Optimized Loading
The goal of optimized loading is to load the smallest amount of data required to complete a transaction in the fewest number of queries. The tuning of JBoss depends on a detailed knowledge of the loading process. The following sections describe the internals of the JBoss loading process and its configuration. Tuning of the loading process really requires a holistic understanding of the loading system, so you might need to read this chapter more than once.
A Loading Scenario
The easiest way to investigate the loading process is to look at a usage scenario. The most common scenario is to locate a collection of entities and iterate over the results, performing some operation. The following example generates an HTML table that contains all the gangsters:
public String createGangsterHtmlTable_none()
throws FinderException
{
StringBuffer table = new StringBuffer();
table.append("<table>");
Collection gangsters = gangsterHome.findAll_none();
for (Iterator iter = gangsters.iterator(); iter.hasNext();) {
Gangster gangster = (Gangster) iter.next();
table.append("<tr>");
table.append("<td>").append(gangster.getName());
table.append("</td>");
table.append("<td>").append(gangster.getNickName());
table.append("</td>");
table.append("<td>").append(gangster.getBadness());
table.append("</td>");
table.append("</tr>");
}
return table.toString();
}
Assume that this code is called within a single transaction and all optimized loading has been disabled. At the findAll_none call, JBoss executes the following query:
SELECT t0_g.id
FROM gangster t0_g
ORDER BY t0_g.id ASC
Then, as each of the eight gangsters in the sample database is accessed, JBoss executes the following eight queries:
SELECT name, nick_name, badness, hangout, organization
FROM gangster WHERE (id=0)
SELECT name, nick_name, badness, hangout, organization
FROM gangster WHERE (id=1)
SELECT name, nick_name, badness, hangout, organization
FROM gangster WHERE (id=2)
SELECT name, nick_name, badness, hangout, organization
FROM gangster WHERE (id=3)
SELECT name, nick_name, badness, hangout, organization
FROM gangster WHERE (id=4)
SELECT name, nick_name, badness, hangout, organization
FROM gangster WHERE (id=5)
SELECT name, nick_name, badness, hangout, organization
FROM gangster WHERE (id=6)
SELECT name, nick_name, badness, hangout, organization
FROM gangster WHERE (id=7)
There are two problems with this scenario. First, an excessive number of queries are executed because JBoss executes one query for the findAll and one query to access each element found. The reason for this behavior has to do with the handling of query results inside the JBoss container. Although it appears that the actual entity beans selected are returned when a query is executed, JBoss really only returns the primary keys of the matching entities and does not load the entity until a method is invoked on it. This is known as the n+1 problem and is addressed with the read-ahead strategies described in the following sections.

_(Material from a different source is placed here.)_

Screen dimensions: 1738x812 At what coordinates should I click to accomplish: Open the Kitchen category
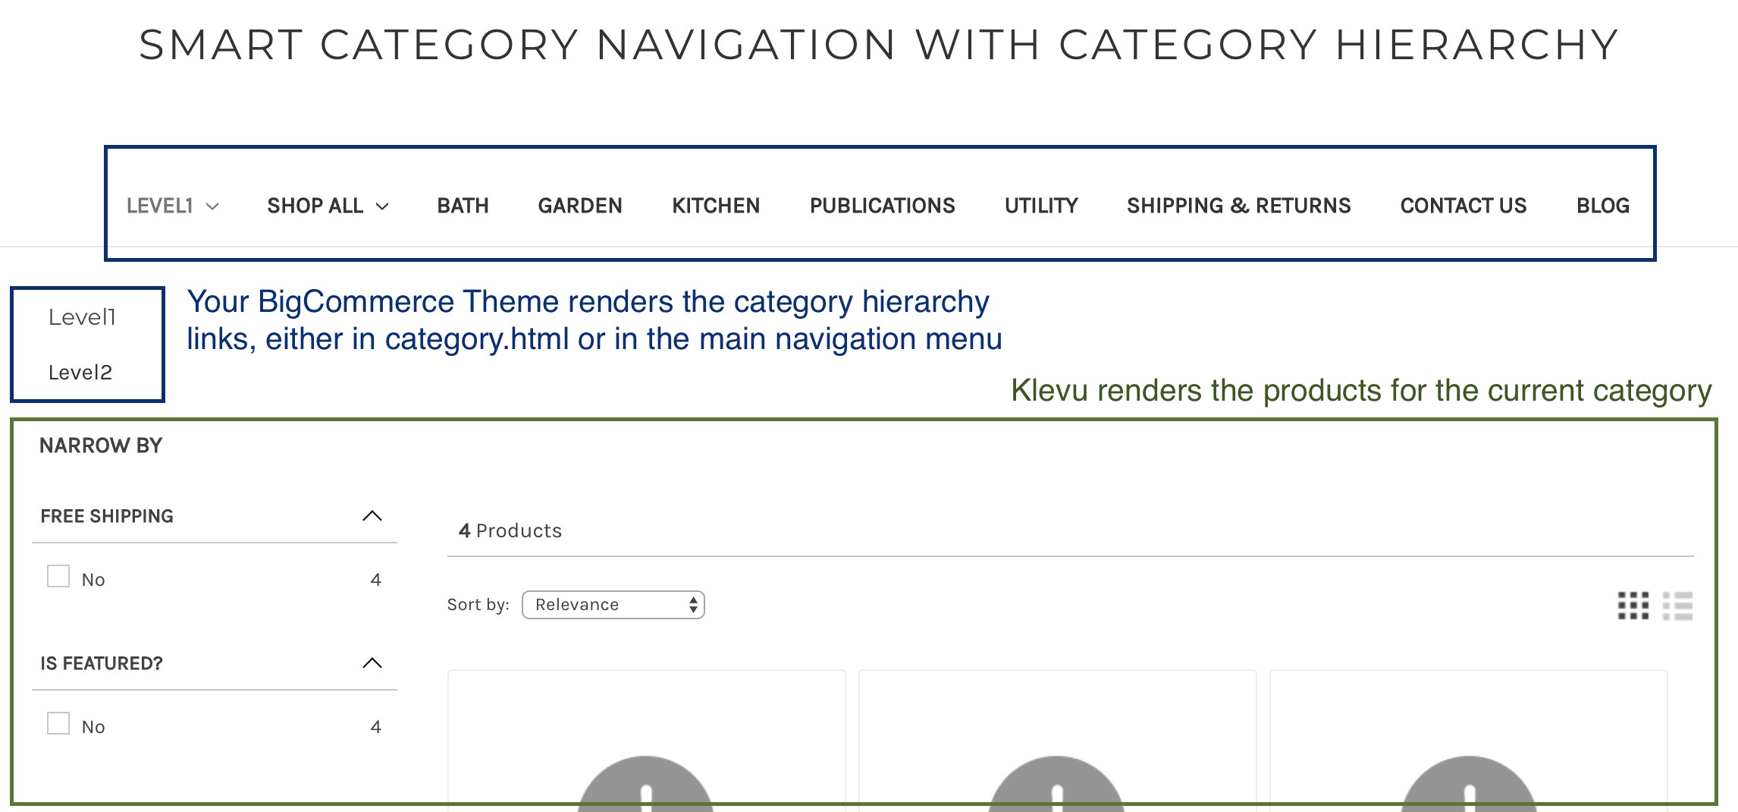pyautogui.click(x=716, y=206)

Second, the values of unused fields are loaded needlessly. JBoss loads the hangout and organization fields, which are never accessed. (The complex contactInfo field is disabled for the sake of clarity.)
Table 11.1 shows the execution of the queries.
Table 11.1. Unoptimized Query Executionid | name | nick_name | badness | hangout | organization |
|---|
0 | Yojimbo | Bodyguard | 7 | 0 | Yakuza | 1 | Takeshi | Master | 10 | 1 | Yakuza | 2 | Yuriko | Four finger | 4 | 2 | Yakuza | 3 | Chow | Killer | 9 | 3 | Triads | 4 | Shogi | Lightning | 8 | 4 | Triads | 5 | Valentino | Pizza-Face | 4 | 5 | Mafia | 6 | Toni | Toothless | 2 | 6 | Mafia | 7 | Corleone | Godfather | 6 | 7 | Mafia |
Load Groups
The configuration and optimization of the loading system begins with the declaration of named load groups in the entity. A load group contains the names of CMP fields and CMR fields that have a foreign key (for example, Gangster in the Organization-Gangster example) that will be loaded in a single operation. An example of such a configuration is shown here:
<jbosscmp-jdbc>
<enterprise-beans>
<entity>
<ejb-name>GangsterEJB</ejb-name>
<!-- ... -->
<load-groups>
<load-group>
<load-group-name>basic</load-group-name>
<field-name>name</field-name>
<field-name>nickName</field-name>
<field-name>badness</field-name>
</load-group>
<load-group>
<load-group-name>contact info</load-group-name>
<field-name>nickName</field-name>
<field-name>contactInfo</field-name>
<field-name>hangout</field-name>
</load-group>
</load-groups>
</entity>
</enterprise-beans>
</jbosscmp-jdbc>
In this example, two load groups are declared: basic and contact info. Note that the load groups do not need to be mutually exclusive. For example, both of the load groups contain the nickName field. In addition to the declared load groups, JBoss automatically adds a group named * (the star group) that contains every CMP field and CMR field with a foreign key in the entity.
Read-ahead
Optimized loading in JBoss is called read-ahead. This refers to the technique of reading the row for an entity being loaded, as well as the next several rows (hence the term readahead). JBoss implements two main strategies (on-find and on-load) to optimize the loading problem identified in the previous section. The extra data loaded during readahead is not immediately associated with an entity object in memory because entities are not materialized in JBoss until they are actually accessed. Instead, it is stored in the preload cache, where it remains until it is loaded into an entity or the end of the transaction occurs. The following sections describe the read-ahead strategies.
The on-find Strategy
The on-find strategy reads additional columns when the query is invoked. If the query is on-find optimized, JBoss executes the following query when the query is executed:
SELECT t0_g.id, t0_g.name, t0_g.nick_name, t0_g.badness
FROM gangster t0_g
ORDER BY t0_g.id ASC
All the required data would be in the preload cache, so no additional queries would need to be executed while iterating through the query results. This strategy is effective for queries that return a small amount of data, but it becomes very inefficient when you're trying to load a large result set into memory. Table 11.2 shows the execution of this query.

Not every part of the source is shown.